The recovery was part of the efforts to save the wreck of the Confederate ironclad gunboat CSS Georgia this summer to make way for a U.S. Army Corps of Engineers dredging project. The Georgia, scuttled by her crew to avoid capture by the Union Army during Sherman’s famous March to the Sea in 1864, was scoured by U.S. Navy divers who brought a number of artifacts and cannon to the surface.
Among the more dangerous items found were pallets of unexploded ordnance in the form of some 170 9-inch Dahlgren and 6.4-inch Brooke projectiles, the vast majority filled with black powder and armed with corroded fuzes.
Once on the surface, each was remotely drilled into by a pair of technicians behind a cleared blast area shielded by a half-inch steel plate and 5.5-inch thick ballistic glass.
After the hole was drilled, each shell was soaked and flushed of black powder using first hot water and then MuniRem, a specially formulated solution that chemically neutralizes explosives.
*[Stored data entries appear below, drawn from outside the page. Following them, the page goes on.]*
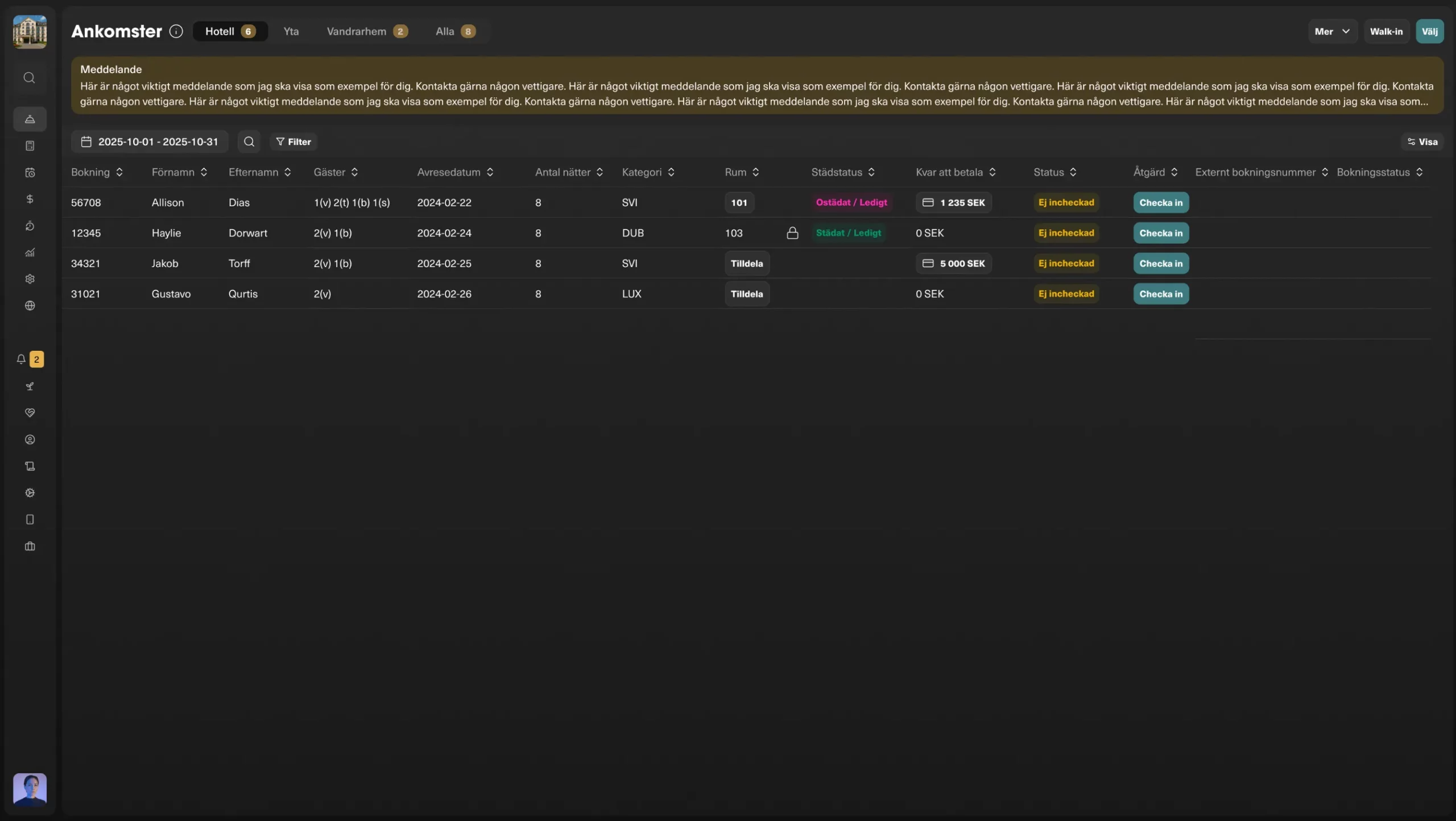Click the info icon beside Ankomster
This screenshot has height=821, width=1456.
tap(176, 31)
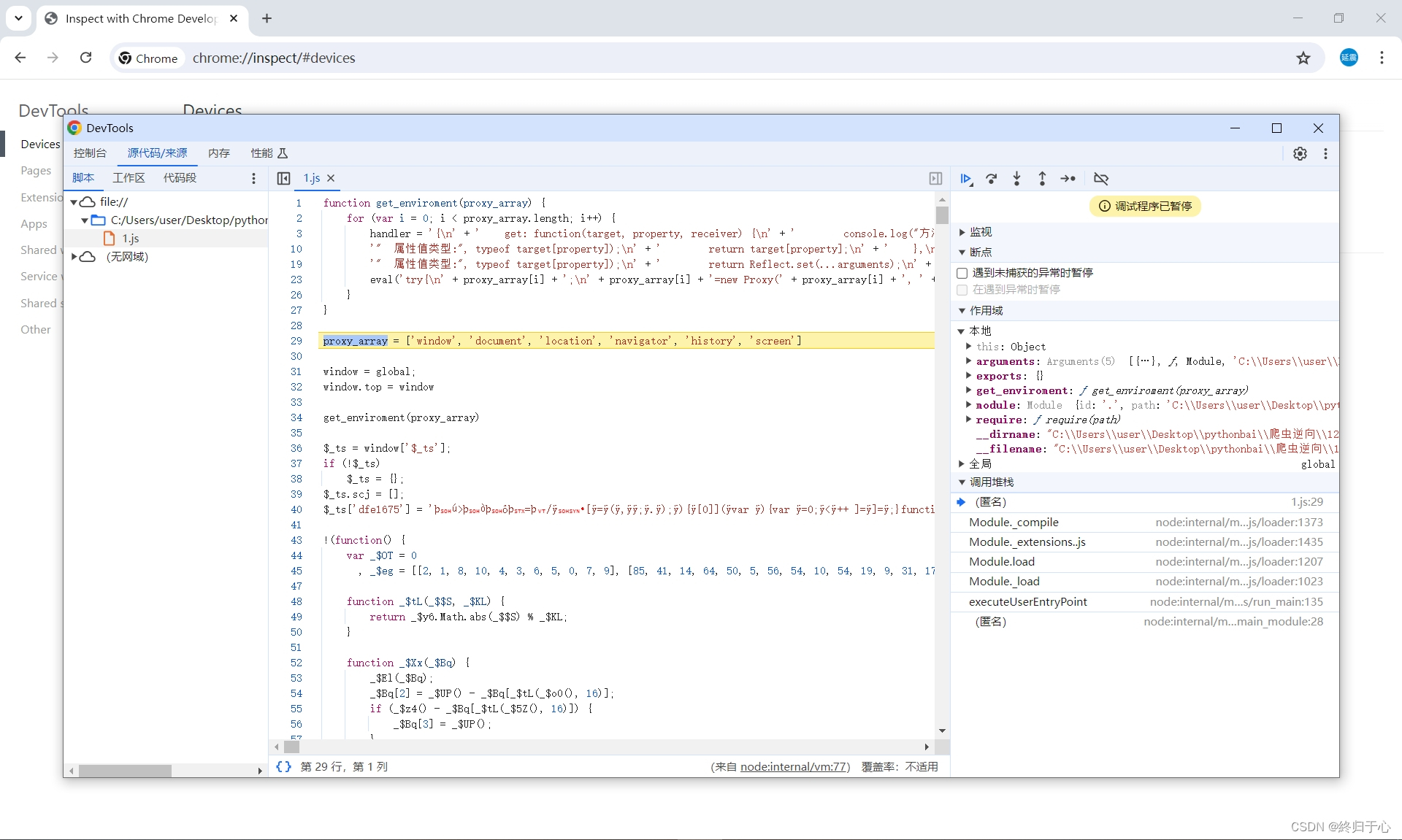Viewport: 1402px width, 840px height.
Task: Click the step out of function icon
Action: click(x=1042, y=179)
Once the explosive has been removed, the techs unscrewed the fuze, leaving the shell fully inert.
“This is the only job like this I’ve seen,” said Ben Redmond, a retired Marine Corps master EOD technician and senior technical consultant for the project. “Most inerting is done in an industrial setting, not in the field like this.”
At the end of the disarming process, the shells were sent to Texas A&M University’s Conservation Research Laboratory for further study and preservation for future generations.